Trueforge Artifact - Player Interaction


Advice


First, the relevant rules text (portion most pertinent here copied for convenience):

Trueforge:
If the crafter accumulates a number of negative levels equal to her own character level or exhausts her mythic power, the labor proves fatal at the end of the day. Normally, this ruins the work in progress, but if this occurs on the final day of work, the crafter finishes the item as she dies. Her soul enters the item, making it an intelligent item with the crafter's personality—and likely some of her abilities, as determined by the GM.

Creatures immune to level drain, whether by innate nature or magical protection, can't use the Trueforge.

I recently gave some thought to the question: which magic item can a player craft that is arguably the best case scenario for the dangerous effect? After little thought, I came up with -- Golem. (If somebody has a better idea, I'd be happy to hear it!)

An early disclaimer: the trueforge is an artifact, so access will be limited to rewards/story/plot driven by GMs. Thus, for the sake of this discussion, I ask a reply to assume that the GM is ok with giving access to this artifact in some capacity.

Second disclaimer: Crafting Golems (and really, any magic item) requires GM approval again. Let us presume, for the purpose of discussion, that a given GM is alright with the idea of a player crafting any construct in the rulebooks -- even statting out modifications from Ultimate Magic.

The rules tell the player that their fate after being absorbed into the crafted item is entirely in the hands of the GM. As a GM, what would be an appropriate response to this?

My first reaction: probably too powerful. The HD, abilities, and innate protections probably outweigh the negatives -- lose CON to HP, gain a particular weakness to a specific magic, regular healing no longer applies, etc -- thus the GM should make the PC an effective NPC, gut the class abilities, and make the player re roll.

My second reaction was: If the crafting had gone smoothly, the PC would have had their own character *and* the golem. Separately, they would have been weaker individually, but they would have double the action economy. This can be worth more in a fight than a character who has better stats/better defenses.
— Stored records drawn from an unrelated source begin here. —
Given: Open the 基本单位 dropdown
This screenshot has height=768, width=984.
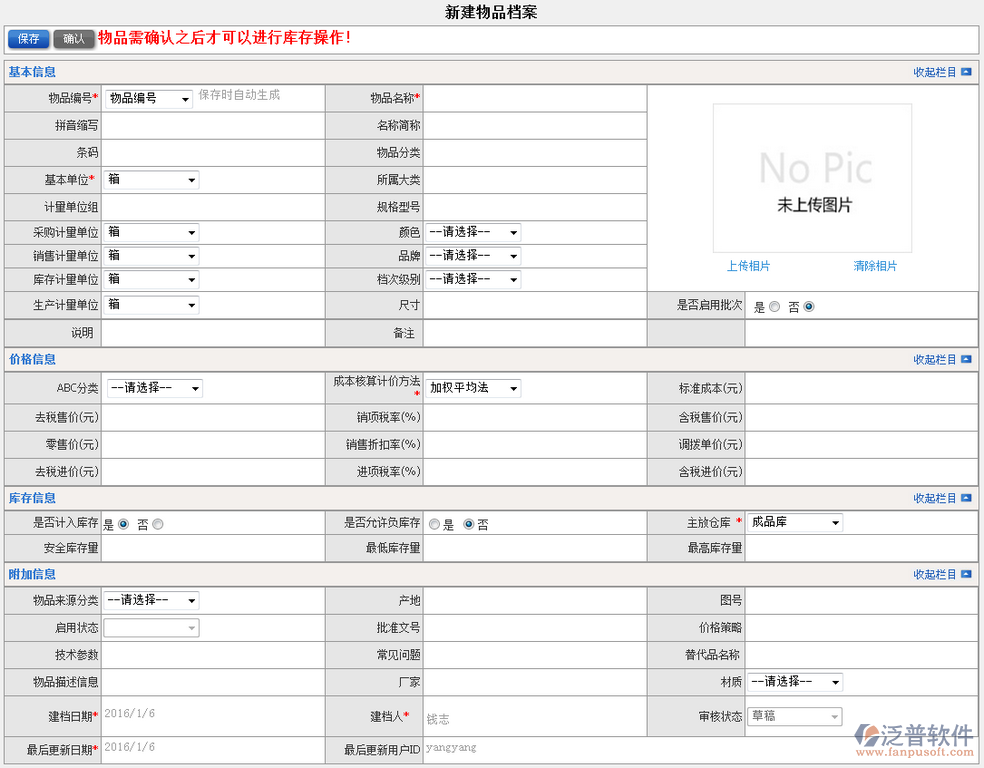Looking at the screenshot, I should 152,180.
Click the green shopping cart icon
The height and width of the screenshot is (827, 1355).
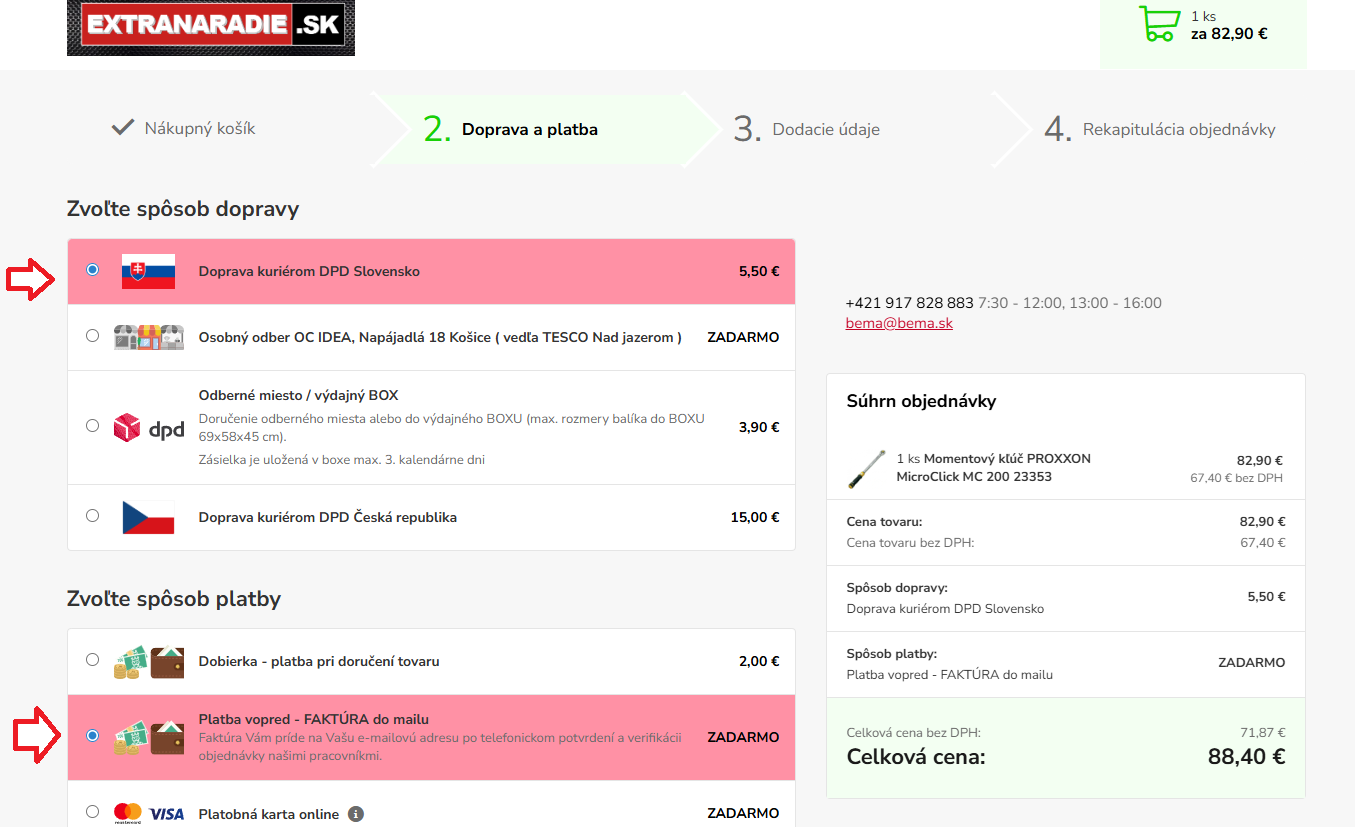click(1158, 24)
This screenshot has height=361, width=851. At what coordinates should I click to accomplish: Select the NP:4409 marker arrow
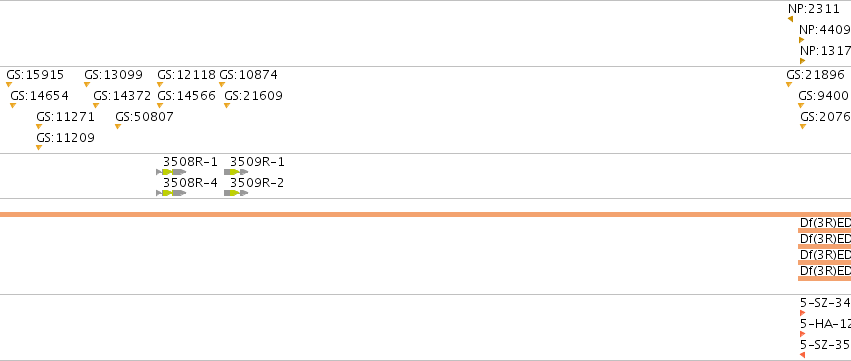[x=802, y=40]
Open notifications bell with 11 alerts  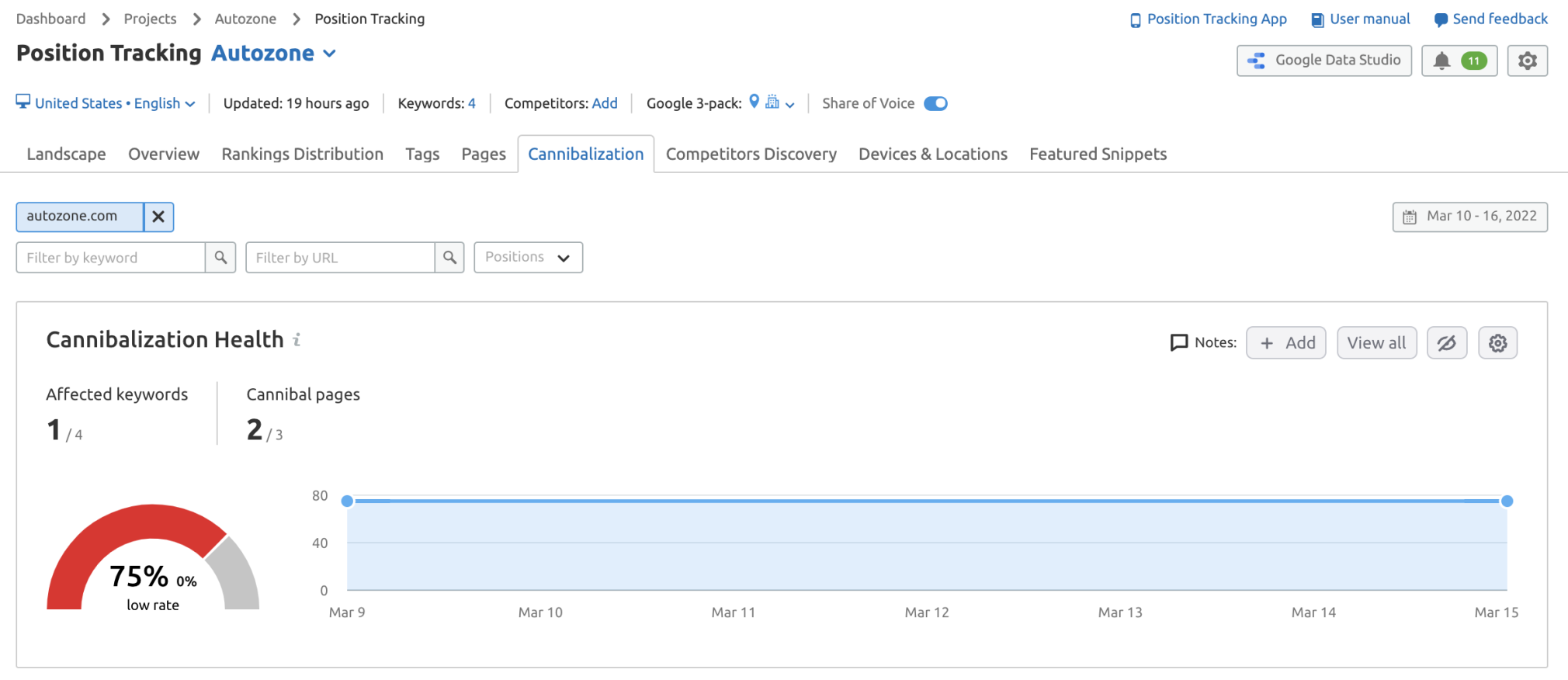[1459, 61]
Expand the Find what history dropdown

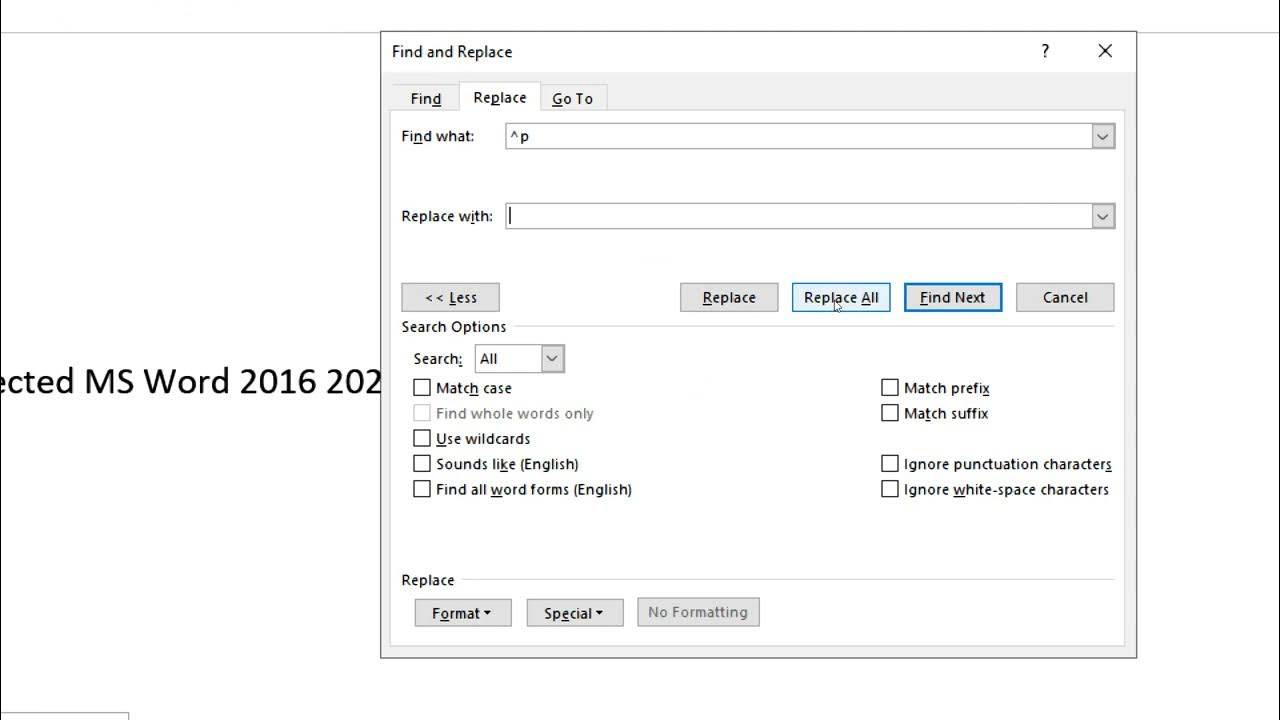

Thus, the GM could let the player essentially possess the golem (like magic jar/possess object, only permanent)

Letting the player keep their abilities seems like an extremely niche way for any crafter to emulate being a synthesist summoner... Except the suit will cost a bunch of the player's wealth by level. However, I'm not totally positive on giving a new way for a player to hijack abilities from other classes.

What do you think?


I recommend a colossus instead.


I had given some thought to those, but they suffer even more than most golems from an inability to explore small areas.

If you're looking at a campaign that will allow gargantuan/colossal players to contribute regularly, then those are probably better.

There'd also be some sort of odd roleplay to be had for an intelligent stone colossus when in its castle form.